More than 1.3 million people living in the path of Hurricane Rita in Texas and Louisiana are under mandatory evacuation orders.
The result is bumper-to-bumper traffic for up to 160 kilometers as thousands of motorists flee the area. Texas governor Rick Perry has had to dispatch fuel trucks along the evacuation route as slow moving traffic has caused hundreds of motorists to run out of gas.
The governor says people started evacuating almost 48 hours before Rita is expected to hit land in the largest evacuation in Texas history -- prompted partly by the experience of those who did not flee Hurricane Katrina in time. "I think we all learn every time there is an event of any size, this is a big one,” said the governor. “And I hope we've learned well. Because we are going to be tested and tested severely."
Hurricane Rita has been downgraded to a Category 4 hurricane, but coming so soon after Hurricane Katrina, it has the potential to be one of the most devastating hurricanes ever to hit the U.S. In Washington Thursday, President George Bush said the government is ready to respond after the hurricane hits land, which could be late Friday or early Saturday morning. "This is a big storm. And it's really important for our citizens there on the Texas coast to follow the instructions of the local authorities,” President Bush said.

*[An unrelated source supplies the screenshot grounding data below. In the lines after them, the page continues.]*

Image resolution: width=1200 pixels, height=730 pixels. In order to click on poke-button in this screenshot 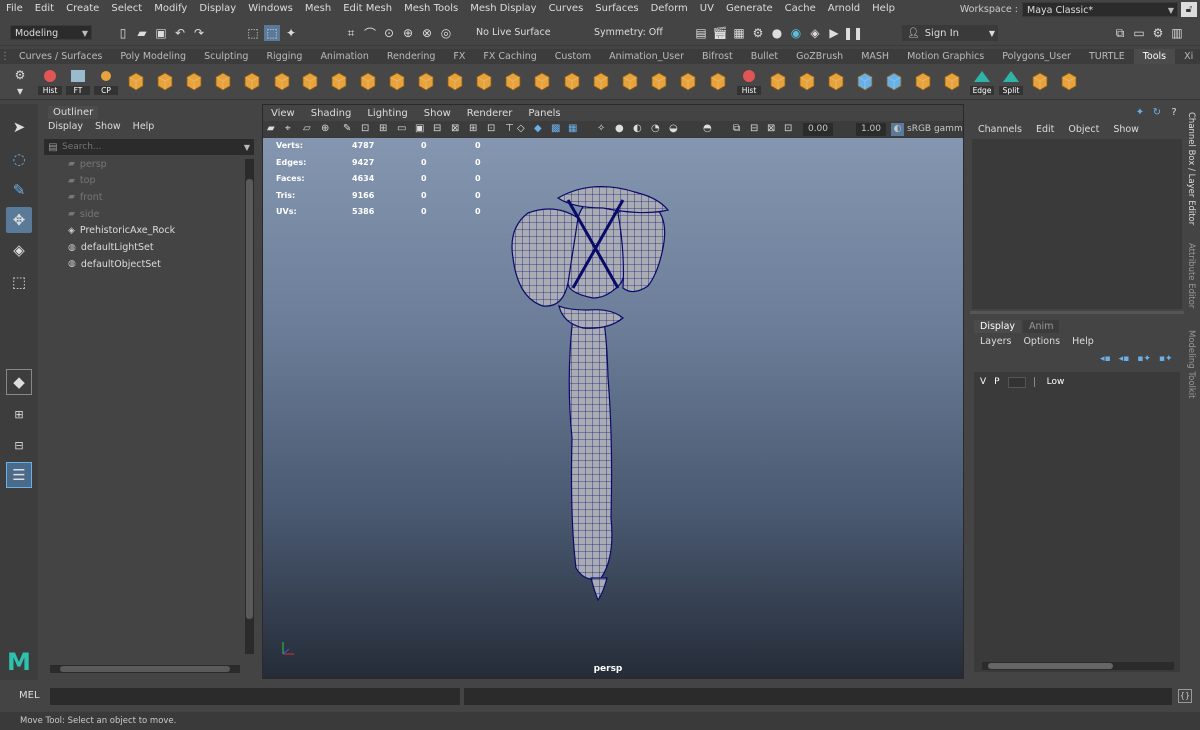, I will do `click(542, 81)`.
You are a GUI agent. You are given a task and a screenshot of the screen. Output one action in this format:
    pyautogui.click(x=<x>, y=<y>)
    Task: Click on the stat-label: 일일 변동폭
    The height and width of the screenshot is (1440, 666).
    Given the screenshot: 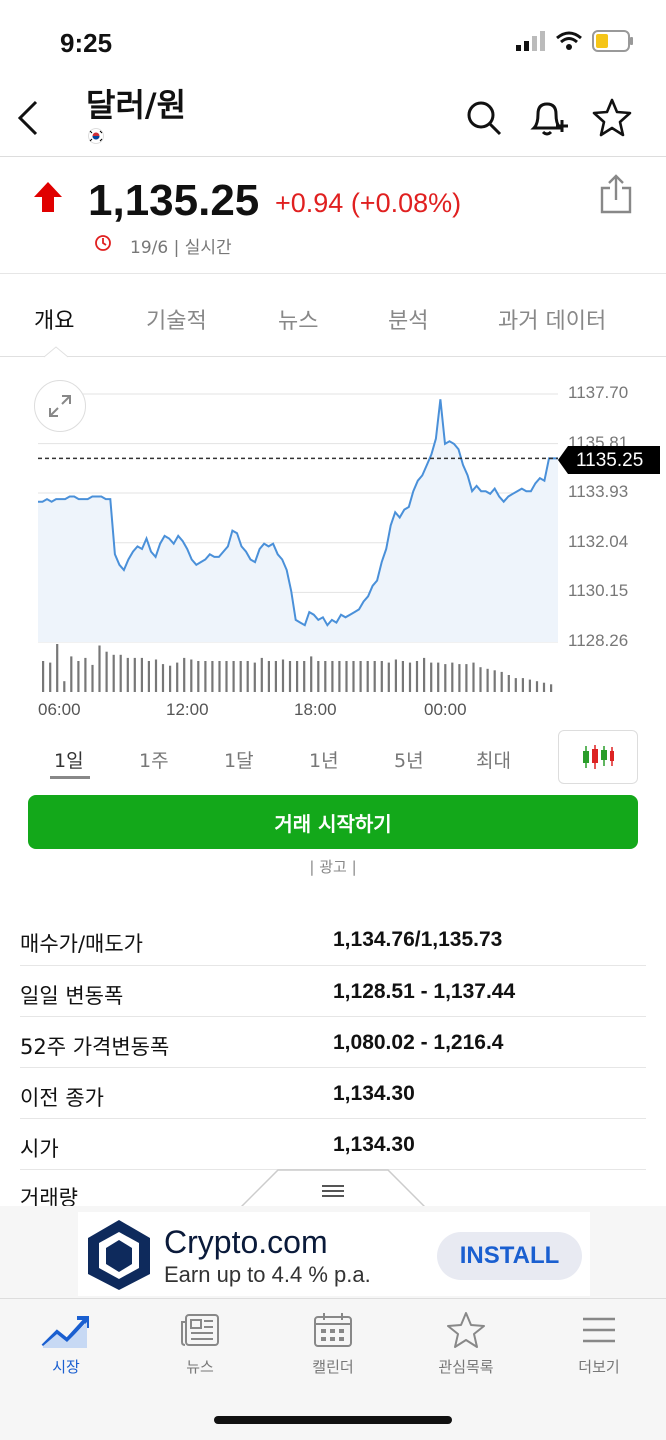 What is the action you would take?
    pyautogui.click(x=72, y=996)
    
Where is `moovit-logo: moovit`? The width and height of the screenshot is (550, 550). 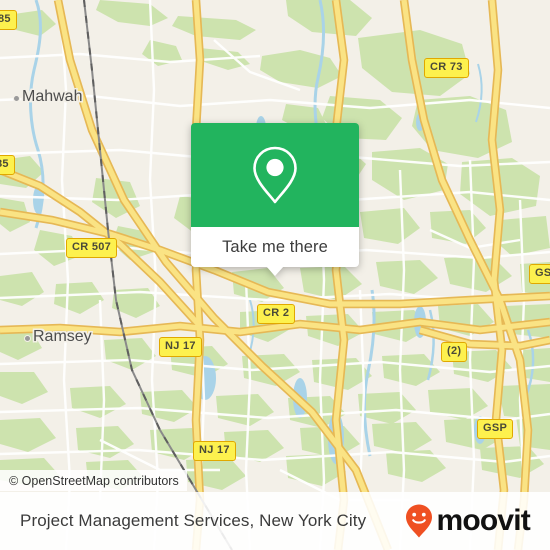
moovit-logo: moovit is located at coordinates (468, 521).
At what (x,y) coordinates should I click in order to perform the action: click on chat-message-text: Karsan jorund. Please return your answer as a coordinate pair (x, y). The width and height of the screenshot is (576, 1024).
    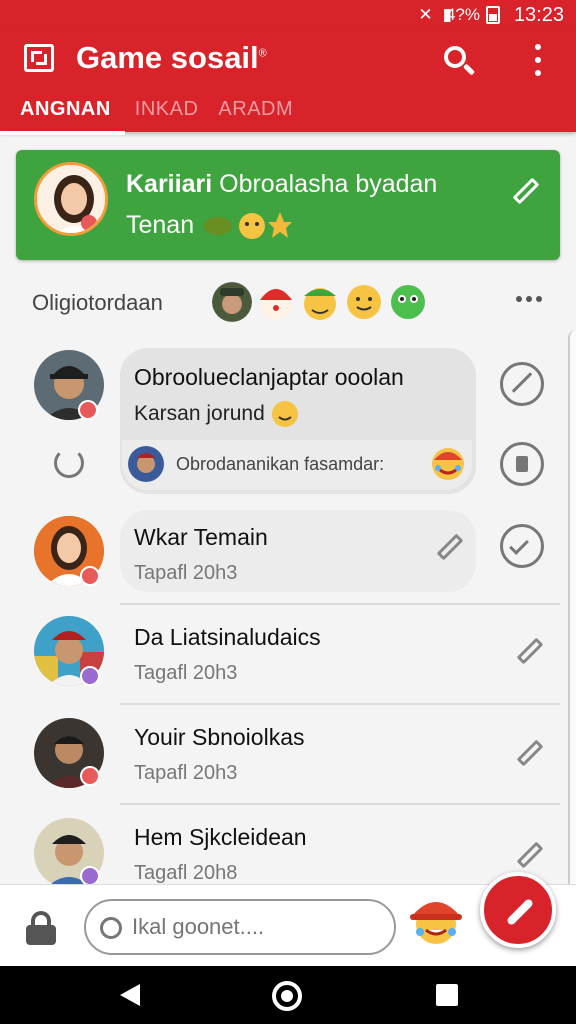
    Looking at the image, I should click on (200, 414).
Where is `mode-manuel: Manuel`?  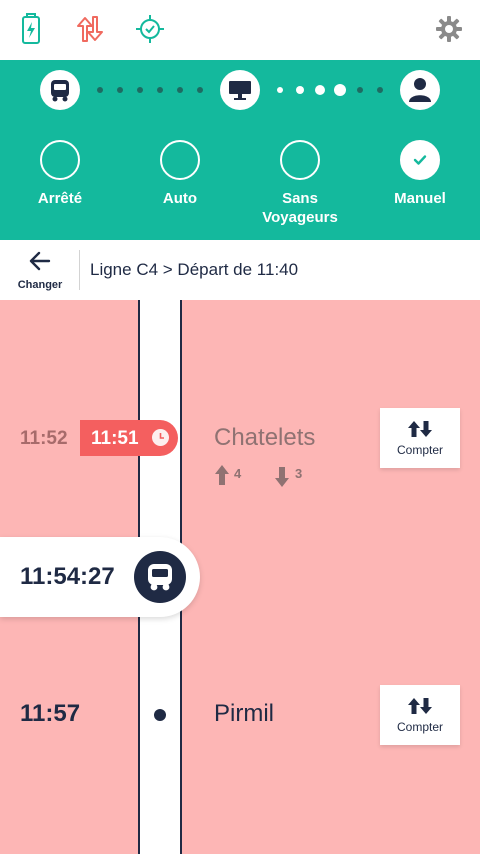
mode-manuel: Manuel is located at coordinates (420, 174).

“Officials at every level of government are preparing for the worst. Our armed forces have pre-positioned troops. We have resources there to help the federal, state and local officials to respond swiftly and effectively."

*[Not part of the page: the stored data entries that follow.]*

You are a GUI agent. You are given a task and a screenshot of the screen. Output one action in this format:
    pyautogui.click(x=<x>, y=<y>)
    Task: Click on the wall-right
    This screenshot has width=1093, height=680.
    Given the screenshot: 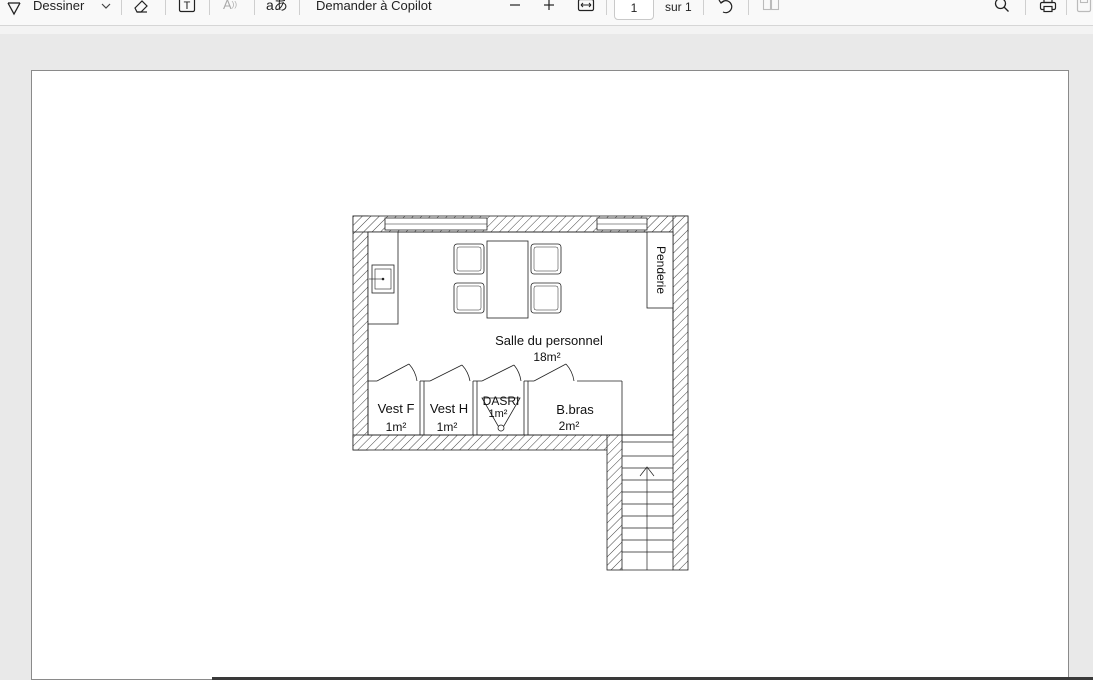 What is the action you would take?
    pyautogui.click(x=680, y=393)
    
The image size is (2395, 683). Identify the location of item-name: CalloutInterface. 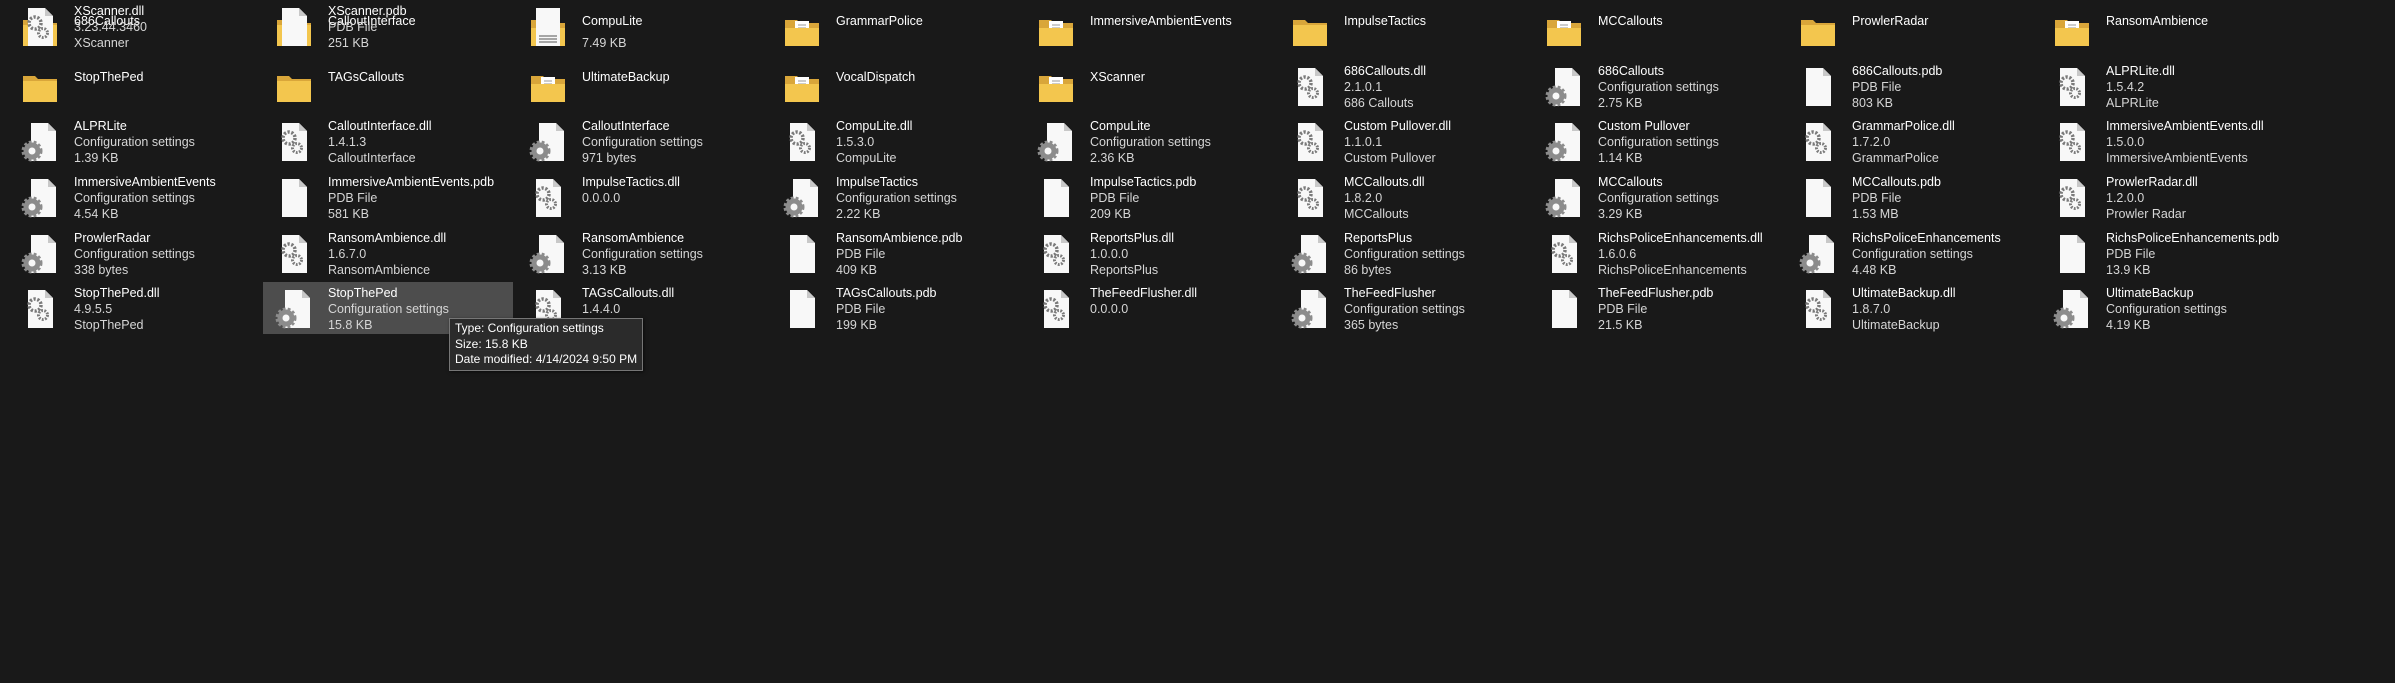
(626, 126).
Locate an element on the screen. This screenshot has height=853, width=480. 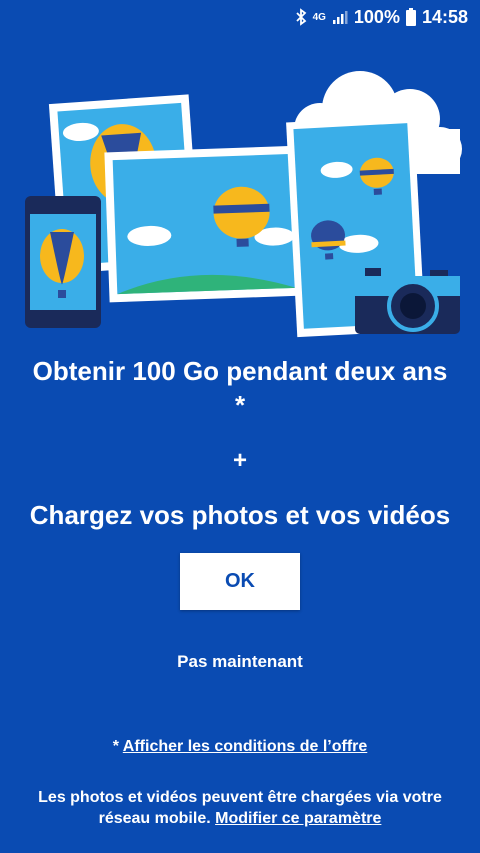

President Bush said the federal government is still assessing the damage from Hurricane Katrina, which slammed into Louisiana on August 29th. The concern now is that Rita may hit Louisiana again.
Mr. Bush said if Rita does hit the state, people are better prepared for this disaster. "But I think the biggest difference is people are aware of the danger of these storms and people are responding at all levels of government." The president's comments referred to the slow response to Hurricane Katrina from federal and local governments.
The Federal Emergency Management Agency, or FEMA, charged with responding to disasters, came under fire for its lack of response and failure to get federal help to Katrina victims quickly.
FEMA Director Michael Brown resigned as a result. David Paulison replaced Mr. Brown as Acting Director of FEMA. He says the agency is already getting supplies and personnel to the region for the initial response once Rita passes. Mr. Paulison told a news conference, "We're looking for 45 truck loads of water, 45 truckloads of ice and 25 truckloads of food. And we are well within our realm to get all of those on the ground and in place to make sure they're ready to distribute as soon as the storm clears landfall and the winds start dying down."
Hurricane hunters have flown into the eye of the hurricane to gather data about the storm. They say it could be the strongest storm on record, but the path Hurricane Rita is traveling, which is 9 kilometers an hour, remains unpredictable. Rita's winds have been clocked as high as 282 kilometers an hour.